10 yıllık duraklama dönemi
TÜİK, 2020 Gelir ve Yaşam Koşulları Araştırması’nı açıkladı. Bilin bakalım ne çıktı?
Bravo, tam isabet. Türkiye’de bütün sınıflar son 10 yılda ya geri gitmiş ya yerinde sayıyor. Biri hariç.
Bingo! Onu da bildiniz. En üstteki yüzde 20’lik kesim. Zengin, son 10 yılda daha da zenginleşmiş.
Resmi rakamlar bunlar.
TÜİK, 10 yıllık bir tabloyla gelir dağılımı eşitliğinin nasıl bozulduğunu da gösteriyor.
İyiye değil kötüye gitmiş, gelir dağılımı adaletsizliği düzelmekten uzaklaşmış.
Gelir düzeyi bakımından yüzde 20’lik 5 gruba ayırıyorlar toplumu. Alttaki 4 grubun 4’ü de görünüşte uygun adım yerinde sayıyor.
İlerleme yok, sınıf atlama yok. Sınıflar arası ufak tefek geçişkenlikler varsa bile üst sınıflardan aşağılara doğru. Alttan yukarıya değil.
Bir tek kaymak tabakasında keyifler keka. İşleri tıkırında, enseleri daha da kalınlaşmış.
Fakat o da ne! En alttakilerle en üsttekiler arasındaki makasın açıldığı, uçurumun büyüdüğü anlamına geliyor bu. TÜİK söylüyor.
Yani 5 ekonomik tabakanın 4’ü yerinde saymıyor aslında, ülkenin ürettiği toplam gelirden aldıkları pay üsttekilere kıyasla geri gidiyor.
E zaten toplam gelir de 2013’ten beri tepetaklak geriliyordu. Kişi başı 12 bin 500 dolarlardan 8 binlere inmiş durumda. Fakir daha da fakirleşti demektir.
Kişi başı gelir, TÜİK’in üstün gayretlerine, rakamları iyileştirici hesap ayarlamalarına rağmen düşüyor.
IPSOS’un araştırmasıydı. Orta tabaka, 2010’da toplumun yüzde 59’una ulaşmıştı. Alt sınıflardan orta sınıfa geçişler sayesinde.
Günlük 10 dolar ve üstü harcayabilen, kültüre sanata vakit ve para ayırabilen sınıf ne kadar kalabalıksa, toplumu taşıyan orta direk o kadar sağlam...

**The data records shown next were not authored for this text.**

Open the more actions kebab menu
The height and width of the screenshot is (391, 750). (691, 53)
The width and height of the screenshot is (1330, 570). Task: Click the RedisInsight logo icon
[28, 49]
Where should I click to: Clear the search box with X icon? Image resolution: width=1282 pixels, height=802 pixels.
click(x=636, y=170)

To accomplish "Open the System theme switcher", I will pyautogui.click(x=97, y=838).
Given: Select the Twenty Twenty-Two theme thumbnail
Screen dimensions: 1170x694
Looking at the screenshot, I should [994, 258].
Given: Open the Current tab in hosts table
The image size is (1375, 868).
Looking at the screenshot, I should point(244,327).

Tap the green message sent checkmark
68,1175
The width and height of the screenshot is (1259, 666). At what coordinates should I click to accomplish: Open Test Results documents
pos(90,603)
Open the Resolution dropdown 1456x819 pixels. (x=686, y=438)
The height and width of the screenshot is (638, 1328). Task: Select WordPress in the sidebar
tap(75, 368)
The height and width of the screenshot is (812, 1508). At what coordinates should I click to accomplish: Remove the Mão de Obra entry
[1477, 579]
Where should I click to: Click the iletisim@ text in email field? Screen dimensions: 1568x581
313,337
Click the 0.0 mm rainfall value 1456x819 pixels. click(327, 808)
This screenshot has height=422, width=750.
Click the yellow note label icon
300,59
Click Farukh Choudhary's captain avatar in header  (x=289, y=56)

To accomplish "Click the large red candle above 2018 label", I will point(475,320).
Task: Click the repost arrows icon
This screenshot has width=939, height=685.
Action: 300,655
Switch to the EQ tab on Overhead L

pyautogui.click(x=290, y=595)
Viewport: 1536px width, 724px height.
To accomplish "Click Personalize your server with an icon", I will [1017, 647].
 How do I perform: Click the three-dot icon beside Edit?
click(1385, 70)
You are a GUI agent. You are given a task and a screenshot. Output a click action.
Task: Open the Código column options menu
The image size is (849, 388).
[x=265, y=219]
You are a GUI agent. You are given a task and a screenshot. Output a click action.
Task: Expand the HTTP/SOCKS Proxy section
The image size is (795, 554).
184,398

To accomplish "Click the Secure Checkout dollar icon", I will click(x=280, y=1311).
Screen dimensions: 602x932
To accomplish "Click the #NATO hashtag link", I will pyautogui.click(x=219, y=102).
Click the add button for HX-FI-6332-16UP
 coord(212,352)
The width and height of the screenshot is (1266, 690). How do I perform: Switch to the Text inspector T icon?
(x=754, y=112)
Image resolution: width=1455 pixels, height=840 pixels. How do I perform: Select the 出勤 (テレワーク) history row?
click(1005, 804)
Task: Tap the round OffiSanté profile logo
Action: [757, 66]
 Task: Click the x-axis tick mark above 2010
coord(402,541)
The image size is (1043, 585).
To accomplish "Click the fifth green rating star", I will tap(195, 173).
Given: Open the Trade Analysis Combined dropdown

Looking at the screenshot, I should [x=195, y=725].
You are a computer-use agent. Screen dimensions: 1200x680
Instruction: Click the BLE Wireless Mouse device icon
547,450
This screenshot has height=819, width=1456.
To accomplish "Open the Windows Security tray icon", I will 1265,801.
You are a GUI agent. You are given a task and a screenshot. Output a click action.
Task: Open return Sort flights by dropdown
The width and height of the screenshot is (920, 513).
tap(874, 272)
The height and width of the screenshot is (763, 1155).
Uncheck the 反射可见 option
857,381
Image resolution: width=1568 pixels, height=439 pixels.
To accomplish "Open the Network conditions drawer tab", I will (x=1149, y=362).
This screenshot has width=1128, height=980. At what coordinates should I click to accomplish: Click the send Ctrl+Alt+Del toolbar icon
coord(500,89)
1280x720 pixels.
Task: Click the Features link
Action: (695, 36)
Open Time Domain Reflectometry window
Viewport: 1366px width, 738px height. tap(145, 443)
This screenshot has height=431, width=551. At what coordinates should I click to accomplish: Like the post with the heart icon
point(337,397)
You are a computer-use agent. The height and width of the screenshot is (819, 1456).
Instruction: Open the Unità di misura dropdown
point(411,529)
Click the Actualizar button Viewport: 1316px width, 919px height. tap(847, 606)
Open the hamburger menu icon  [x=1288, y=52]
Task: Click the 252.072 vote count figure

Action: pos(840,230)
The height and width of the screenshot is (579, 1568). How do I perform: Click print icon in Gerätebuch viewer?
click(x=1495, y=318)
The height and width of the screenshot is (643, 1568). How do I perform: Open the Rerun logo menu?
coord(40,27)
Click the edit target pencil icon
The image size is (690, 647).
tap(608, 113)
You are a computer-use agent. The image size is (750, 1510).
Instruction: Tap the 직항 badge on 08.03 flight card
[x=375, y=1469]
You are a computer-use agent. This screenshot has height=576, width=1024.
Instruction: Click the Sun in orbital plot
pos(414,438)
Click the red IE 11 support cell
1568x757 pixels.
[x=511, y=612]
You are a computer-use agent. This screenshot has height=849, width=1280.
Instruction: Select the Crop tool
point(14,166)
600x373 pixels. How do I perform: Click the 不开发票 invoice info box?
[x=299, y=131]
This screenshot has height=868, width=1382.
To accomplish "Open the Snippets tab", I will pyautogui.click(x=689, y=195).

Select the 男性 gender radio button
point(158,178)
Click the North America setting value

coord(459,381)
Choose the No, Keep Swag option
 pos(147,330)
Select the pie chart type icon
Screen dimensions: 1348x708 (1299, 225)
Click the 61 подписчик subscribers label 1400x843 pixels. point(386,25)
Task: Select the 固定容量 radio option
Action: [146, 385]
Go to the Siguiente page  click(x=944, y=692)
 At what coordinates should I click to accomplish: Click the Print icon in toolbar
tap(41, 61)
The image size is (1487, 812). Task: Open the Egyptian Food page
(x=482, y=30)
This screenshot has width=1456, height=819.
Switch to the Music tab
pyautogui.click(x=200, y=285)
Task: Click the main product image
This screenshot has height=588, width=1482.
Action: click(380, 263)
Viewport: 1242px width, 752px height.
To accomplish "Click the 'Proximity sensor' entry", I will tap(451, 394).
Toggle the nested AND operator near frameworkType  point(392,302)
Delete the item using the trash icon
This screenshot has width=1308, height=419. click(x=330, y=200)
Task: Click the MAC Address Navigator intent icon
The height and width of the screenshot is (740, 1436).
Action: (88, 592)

Yoksulluk artarken zengin daha da zenginleşmiş. Orta tabaka erirken, orta direk geçim derdine düşerken en üsttekiler semirdikçe semirmiş.
AK Parti, adil düzenciydi. Fakiri daha fakir, zengini daha zengin yapan bu adaletsiz ekonomik düzeni değiştirecekti. 20 yıldan sonra sonuç bu.
Başlığa bakmayın, rakamlar duraklama falan değil düpedüz gerileme döneminde olduğumuzu anlatıyor.
‘Dinsizin hakkından imansız gelir’ hukuku
Devleti, başka şiddet organizasyonlarından ayıran fark, keyfi güç kullanamaması, hukukla bağlı olmasıdır.
Adaletin çöktüğü, güçlünün haklı olduğu, haklının güçlü olamadığı, üstünlerin hukukunun hukukun üstünlüğüne galip geldiği, zayıfın kanun önünde eşit muamele görmediği, kimsesizin ayrıcalıklılara karşı yargı tarafından korunmadığı ve ezilenin hakkını arayamadığı yerlerde orman kanunu geçerlidir: Kimin gücü kime yeterse!
Buna kısaca ‘dinsizin hakkından imansız gelir hukuku’ da diyebiliriz.
Ecdadın, eşkıyaya neden ayrı bir sevgisi ve rağbeti olduğu da bu sözde saklı.
Çünkü eşkıya, kendi öcünü alırken marabanın hakkını da ağadan almış kadar olur.
Sözlükler, ‘dinsizin hakkından imansız gelir’ atasözünü şöyle izah ediyor:
“Kötü ve acımasız bir kişiyi, ancak ondan daha kötü ve daha acımasız bir kişi alt edip dize getirebilir...”
Tabii hukukun olmadığı yerde ortaya çıkan bir ihtiyaçtır, ne mutlu ‘bu ilkel duygular bizden uzak’ diyebilene.